The young adults in this case are longtime couple Chris (Jesse McCartney) and Natalie (Olivia Dudley), who are taking a European vacation with their recently single friend Amanda (Devin Kelley). Their final stop along the way is Kiev, where Chris's bachelor brother Paul (Jonathan Sadowski) intends to show them a wild time in Moscow.

But you know what'd be more fun than Moscow? Exploring the abandoned city of Pripyat, where the families of the workers of Chernobyl lived until the city's reactor went, well, Chernobyl. "Extreme exploring," Paul calls it. Going along with the suggestion that no rational human being would go along with, the group decides to visit the city still saturated with radiation. They are guided by Uri (Dimitri Diatchenko), a former Russian Special Forces soldier, and joined by another couple, Michael (Nathan Phillips) and Zoe (Ingrid BolsøBerdal).

With the sun high in the sky, the group explores the vast urban decay of Pripyat. Towering and ominous, the buildings of the former neighborhood are specters in their own right, eerie reminders of the sudden and unpleasant deaths that took place there with the promise of something imminent and foreboding. It is a vast expanse scored by complete silence, where memories of man have become relics, where "nature has reclaimed its rightful place." When night falls, it becomes clear how wrong it is for these people to be in nature's place.
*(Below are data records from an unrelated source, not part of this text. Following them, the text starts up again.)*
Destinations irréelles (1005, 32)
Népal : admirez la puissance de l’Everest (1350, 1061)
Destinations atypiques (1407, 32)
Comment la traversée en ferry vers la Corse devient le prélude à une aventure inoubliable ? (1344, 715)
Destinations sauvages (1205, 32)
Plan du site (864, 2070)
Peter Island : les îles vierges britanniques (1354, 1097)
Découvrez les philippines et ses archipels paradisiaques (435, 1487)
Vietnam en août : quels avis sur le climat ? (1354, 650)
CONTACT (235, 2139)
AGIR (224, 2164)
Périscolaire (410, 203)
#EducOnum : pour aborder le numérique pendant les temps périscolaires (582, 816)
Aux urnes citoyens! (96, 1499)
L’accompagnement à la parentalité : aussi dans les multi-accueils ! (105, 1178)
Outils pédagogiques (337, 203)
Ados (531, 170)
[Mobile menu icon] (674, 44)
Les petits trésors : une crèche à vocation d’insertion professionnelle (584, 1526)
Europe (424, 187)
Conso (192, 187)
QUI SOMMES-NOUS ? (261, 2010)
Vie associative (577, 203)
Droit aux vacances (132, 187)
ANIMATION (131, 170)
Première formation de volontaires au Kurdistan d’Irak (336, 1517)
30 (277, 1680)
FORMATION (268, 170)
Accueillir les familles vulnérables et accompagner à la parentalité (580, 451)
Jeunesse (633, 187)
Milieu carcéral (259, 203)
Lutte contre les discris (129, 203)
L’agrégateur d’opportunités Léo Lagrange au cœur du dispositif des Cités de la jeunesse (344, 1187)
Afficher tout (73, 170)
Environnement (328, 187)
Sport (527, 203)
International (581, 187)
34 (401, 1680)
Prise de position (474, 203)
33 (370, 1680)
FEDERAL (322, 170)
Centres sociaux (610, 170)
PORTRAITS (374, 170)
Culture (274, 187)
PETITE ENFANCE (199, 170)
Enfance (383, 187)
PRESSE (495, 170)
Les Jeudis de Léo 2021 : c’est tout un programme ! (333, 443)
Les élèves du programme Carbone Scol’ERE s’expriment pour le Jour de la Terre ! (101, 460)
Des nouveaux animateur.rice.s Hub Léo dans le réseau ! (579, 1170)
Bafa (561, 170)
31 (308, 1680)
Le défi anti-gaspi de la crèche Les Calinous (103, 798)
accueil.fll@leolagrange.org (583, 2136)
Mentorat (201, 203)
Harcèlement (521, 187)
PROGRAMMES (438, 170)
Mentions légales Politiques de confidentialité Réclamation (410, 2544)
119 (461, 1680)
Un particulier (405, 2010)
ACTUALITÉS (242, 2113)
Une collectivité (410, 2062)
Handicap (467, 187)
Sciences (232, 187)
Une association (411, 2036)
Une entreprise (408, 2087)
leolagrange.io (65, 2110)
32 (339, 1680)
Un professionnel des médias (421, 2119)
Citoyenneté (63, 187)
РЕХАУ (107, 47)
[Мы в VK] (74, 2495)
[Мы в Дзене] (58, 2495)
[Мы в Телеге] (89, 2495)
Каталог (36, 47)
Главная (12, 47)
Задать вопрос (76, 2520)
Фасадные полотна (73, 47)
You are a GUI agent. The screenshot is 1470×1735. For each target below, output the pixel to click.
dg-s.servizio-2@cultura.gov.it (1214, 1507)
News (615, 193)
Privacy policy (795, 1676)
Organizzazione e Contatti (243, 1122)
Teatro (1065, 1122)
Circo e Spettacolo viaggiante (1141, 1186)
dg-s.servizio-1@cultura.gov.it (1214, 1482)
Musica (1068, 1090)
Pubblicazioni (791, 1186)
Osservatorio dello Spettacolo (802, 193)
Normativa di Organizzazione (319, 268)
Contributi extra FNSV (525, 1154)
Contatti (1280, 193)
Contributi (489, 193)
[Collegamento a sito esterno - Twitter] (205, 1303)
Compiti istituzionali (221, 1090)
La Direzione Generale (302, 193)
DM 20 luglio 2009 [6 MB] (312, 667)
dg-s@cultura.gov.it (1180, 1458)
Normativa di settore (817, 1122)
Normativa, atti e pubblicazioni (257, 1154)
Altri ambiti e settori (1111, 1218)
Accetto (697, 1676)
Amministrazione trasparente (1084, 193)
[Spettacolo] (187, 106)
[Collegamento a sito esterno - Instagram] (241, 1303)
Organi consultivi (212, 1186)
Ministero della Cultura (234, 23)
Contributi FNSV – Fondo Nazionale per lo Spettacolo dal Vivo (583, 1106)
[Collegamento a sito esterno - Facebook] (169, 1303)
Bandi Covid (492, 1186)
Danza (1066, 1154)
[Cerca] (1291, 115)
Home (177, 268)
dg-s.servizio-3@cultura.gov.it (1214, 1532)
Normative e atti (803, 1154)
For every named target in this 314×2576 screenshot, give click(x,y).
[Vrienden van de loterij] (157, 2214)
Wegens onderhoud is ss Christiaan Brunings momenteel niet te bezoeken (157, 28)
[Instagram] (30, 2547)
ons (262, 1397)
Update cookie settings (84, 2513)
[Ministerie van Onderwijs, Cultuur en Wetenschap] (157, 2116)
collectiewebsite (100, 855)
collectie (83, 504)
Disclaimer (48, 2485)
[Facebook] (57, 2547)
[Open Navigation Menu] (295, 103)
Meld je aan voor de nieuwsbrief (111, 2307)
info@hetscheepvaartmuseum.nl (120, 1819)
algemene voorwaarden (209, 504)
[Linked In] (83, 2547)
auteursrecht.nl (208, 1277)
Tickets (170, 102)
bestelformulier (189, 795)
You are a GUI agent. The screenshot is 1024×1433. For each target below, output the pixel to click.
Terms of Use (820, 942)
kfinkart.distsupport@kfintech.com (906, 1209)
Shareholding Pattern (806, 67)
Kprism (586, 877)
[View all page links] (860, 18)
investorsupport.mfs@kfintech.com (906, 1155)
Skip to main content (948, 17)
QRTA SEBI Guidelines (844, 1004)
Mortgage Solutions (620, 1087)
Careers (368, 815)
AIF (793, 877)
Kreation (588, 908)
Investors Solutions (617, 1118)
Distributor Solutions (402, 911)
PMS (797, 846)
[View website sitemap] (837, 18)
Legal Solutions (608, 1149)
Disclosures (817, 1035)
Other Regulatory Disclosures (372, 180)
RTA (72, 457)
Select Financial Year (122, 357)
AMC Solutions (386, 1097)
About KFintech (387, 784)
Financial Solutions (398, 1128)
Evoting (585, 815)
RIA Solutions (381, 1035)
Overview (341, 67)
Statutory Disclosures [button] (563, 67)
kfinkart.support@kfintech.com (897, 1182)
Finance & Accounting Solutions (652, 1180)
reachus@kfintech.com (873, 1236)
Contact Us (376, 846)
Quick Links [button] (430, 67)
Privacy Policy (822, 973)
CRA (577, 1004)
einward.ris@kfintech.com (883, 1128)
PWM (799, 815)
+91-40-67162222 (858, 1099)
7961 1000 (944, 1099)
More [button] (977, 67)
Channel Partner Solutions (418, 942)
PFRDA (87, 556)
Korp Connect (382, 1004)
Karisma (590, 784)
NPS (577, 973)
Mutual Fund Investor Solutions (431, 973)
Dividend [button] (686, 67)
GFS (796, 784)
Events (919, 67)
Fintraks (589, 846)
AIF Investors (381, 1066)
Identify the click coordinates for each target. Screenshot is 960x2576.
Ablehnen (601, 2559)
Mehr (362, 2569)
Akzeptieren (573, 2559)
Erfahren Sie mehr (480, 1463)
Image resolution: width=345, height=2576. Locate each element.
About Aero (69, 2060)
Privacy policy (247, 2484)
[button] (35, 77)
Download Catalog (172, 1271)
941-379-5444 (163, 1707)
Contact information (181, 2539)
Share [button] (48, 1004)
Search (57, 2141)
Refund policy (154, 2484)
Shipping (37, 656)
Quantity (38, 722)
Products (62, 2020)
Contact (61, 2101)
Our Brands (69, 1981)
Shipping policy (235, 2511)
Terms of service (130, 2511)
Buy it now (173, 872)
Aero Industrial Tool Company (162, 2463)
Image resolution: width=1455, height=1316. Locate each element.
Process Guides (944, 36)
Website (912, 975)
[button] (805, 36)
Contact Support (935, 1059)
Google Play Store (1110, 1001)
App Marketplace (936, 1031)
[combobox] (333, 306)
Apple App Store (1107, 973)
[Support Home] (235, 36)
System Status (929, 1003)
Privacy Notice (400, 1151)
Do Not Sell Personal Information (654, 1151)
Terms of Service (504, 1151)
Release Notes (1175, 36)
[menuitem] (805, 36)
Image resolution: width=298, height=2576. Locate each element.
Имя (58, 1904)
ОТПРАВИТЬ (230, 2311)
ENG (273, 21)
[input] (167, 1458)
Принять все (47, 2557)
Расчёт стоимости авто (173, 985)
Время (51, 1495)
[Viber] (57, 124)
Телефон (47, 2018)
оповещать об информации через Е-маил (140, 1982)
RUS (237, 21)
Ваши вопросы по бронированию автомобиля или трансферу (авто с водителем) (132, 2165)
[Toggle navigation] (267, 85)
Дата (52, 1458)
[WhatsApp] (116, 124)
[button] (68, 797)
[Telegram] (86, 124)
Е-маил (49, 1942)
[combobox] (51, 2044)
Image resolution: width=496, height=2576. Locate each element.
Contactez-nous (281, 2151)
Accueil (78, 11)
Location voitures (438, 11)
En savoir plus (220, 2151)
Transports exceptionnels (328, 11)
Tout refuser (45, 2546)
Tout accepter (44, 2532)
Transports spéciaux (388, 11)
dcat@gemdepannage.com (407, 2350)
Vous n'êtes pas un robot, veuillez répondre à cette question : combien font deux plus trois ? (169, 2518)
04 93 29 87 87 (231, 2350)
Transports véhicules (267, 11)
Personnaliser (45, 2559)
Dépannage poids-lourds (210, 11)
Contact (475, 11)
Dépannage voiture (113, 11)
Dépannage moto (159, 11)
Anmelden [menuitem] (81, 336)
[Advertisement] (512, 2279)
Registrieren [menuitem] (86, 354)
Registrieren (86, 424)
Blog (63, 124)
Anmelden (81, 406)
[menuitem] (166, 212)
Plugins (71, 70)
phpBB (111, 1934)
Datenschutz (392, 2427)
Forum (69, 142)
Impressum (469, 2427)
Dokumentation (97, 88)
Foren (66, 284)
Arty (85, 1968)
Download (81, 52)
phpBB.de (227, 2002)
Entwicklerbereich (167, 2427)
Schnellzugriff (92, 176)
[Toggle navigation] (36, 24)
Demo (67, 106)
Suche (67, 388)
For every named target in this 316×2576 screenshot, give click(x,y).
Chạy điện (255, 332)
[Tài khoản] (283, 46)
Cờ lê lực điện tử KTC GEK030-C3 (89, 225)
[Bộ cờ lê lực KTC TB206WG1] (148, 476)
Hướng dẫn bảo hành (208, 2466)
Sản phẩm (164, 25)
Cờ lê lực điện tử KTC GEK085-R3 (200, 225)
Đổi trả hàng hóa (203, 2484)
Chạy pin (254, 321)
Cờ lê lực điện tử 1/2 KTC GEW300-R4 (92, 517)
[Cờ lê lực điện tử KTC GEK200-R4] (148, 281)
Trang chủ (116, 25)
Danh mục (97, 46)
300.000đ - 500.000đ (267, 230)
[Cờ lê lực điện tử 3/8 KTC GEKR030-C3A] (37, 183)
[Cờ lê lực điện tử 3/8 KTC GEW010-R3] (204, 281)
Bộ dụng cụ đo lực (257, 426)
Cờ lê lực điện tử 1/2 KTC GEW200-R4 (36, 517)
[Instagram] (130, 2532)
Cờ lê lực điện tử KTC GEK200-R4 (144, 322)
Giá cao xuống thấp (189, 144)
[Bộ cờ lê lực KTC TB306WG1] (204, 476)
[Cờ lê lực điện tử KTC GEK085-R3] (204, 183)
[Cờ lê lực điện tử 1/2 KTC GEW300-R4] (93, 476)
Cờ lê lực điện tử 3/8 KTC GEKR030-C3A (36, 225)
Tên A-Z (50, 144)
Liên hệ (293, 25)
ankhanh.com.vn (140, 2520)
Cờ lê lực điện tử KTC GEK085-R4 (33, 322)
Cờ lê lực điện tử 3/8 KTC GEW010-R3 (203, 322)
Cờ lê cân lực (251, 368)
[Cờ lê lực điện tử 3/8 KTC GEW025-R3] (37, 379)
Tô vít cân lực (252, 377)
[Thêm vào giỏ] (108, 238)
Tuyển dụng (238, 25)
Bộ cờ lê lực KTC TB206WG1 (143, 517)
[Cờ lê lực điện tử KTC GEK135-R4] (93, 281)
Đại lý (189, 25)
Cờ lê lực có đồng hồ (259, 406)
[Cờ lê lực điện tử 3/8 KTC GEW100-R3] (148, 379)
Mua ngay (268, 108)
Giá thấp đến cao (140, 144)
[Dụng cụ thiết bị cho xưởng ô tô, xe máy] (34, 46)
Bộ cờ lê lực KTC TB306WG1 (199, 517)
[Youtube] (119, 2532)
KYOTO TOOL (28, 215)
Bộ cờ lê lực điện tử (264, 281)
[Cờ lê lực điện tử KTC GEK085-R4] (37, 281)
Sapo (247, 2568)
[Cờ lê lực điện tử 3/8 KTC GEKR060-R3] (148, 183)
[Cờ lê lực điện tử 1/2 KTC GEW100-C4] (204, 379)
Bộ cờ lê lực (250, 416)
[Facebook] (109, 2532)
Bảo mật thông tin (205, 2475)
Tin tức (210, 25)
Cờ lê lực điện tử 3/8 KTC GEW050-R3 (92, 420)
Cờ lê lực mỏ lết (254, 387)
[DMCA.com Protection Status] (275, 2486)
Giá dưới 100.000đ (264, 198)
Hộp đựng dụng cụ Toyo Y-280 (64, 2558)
A sabotaged van means the gang can't drive out and since they’re 12 miles from the nearest government check point, walking is out of the question as well. Noises begin to echo out in the dark. "It sounds like a baby," one of them says. "It's not a baby," Uri responds furtively. He goes out to investigate. Paul and Chris join him. The rest of the group waits with bated breath. Soon, the brothers return, but only the brothers and only one of whom can walk on his own. Chris, with his splintered and crippled leg, keeps babbling that "they got him" and whoever "they" are, there's a lot of them.

If Chernobyl Diaries is successful at all in scaring you, it's due to a combination of the location’s pregnant atmosphere and director Bradley Parker's restraint. When it comes to “found footage” films, or spiritual cousins of “found footage” films like Chernobyl Diaries, the tension is primarily derived from what you don't see, both in how little of the creatures/entities you see and how long it takes until you see them. Filmmakers know that the imagination will always be more frightening than the movie magic they can conjure, and for a large portion of this film viewers will have to rely heavily on their imagination to decide what's making the noises out in the night, what's lingering just around the corner, and what's coming down the hallway.

On the commentary track to Aliens, James Cameron mentions how 20th Century Fox executives were unhappy with him for taking so long to actually get to anything having to do with the aliens. That's not to say that Chernobyl Diaries holds a candle to that action masterpiece, but Parker shares an approach with Cameron in how he holds off on anything other than cheap, knee-jerk scares until well into the film, taking the time to instead get to know the characters and linger in the breathtaking beauty and tragedy of the ghostly Pripyat before really trying to scare us. When he finally does, the scares are of the cookie-cutter variety, but it's encouraging to see a director who values the build-up of stakes and tension over the standard quick-and-dirty.

If Parker were a director of any less talent, the film would entirely resemble straight-to-DVD dross. A lot of that has to do with an unremarkable script written by Peli, and Shane and Cary Van Dyke. If the names of the brothers ring a bell, it's probably because you spend way too much time subjecting yourself to cinematic atrocities like Titanic II, Transmorphers: Fall of Man, and The Day the Earth Stopped, which are just some of the titles for which the Van Dykes can claim responsibility. Why Peli as producer looked at those two and thought, "well, they need more work," is a mystery that we will probably never understand, but you get what you pay for and if Peli paid for a mediocre horror film, then Chernobyl Diaries delivers.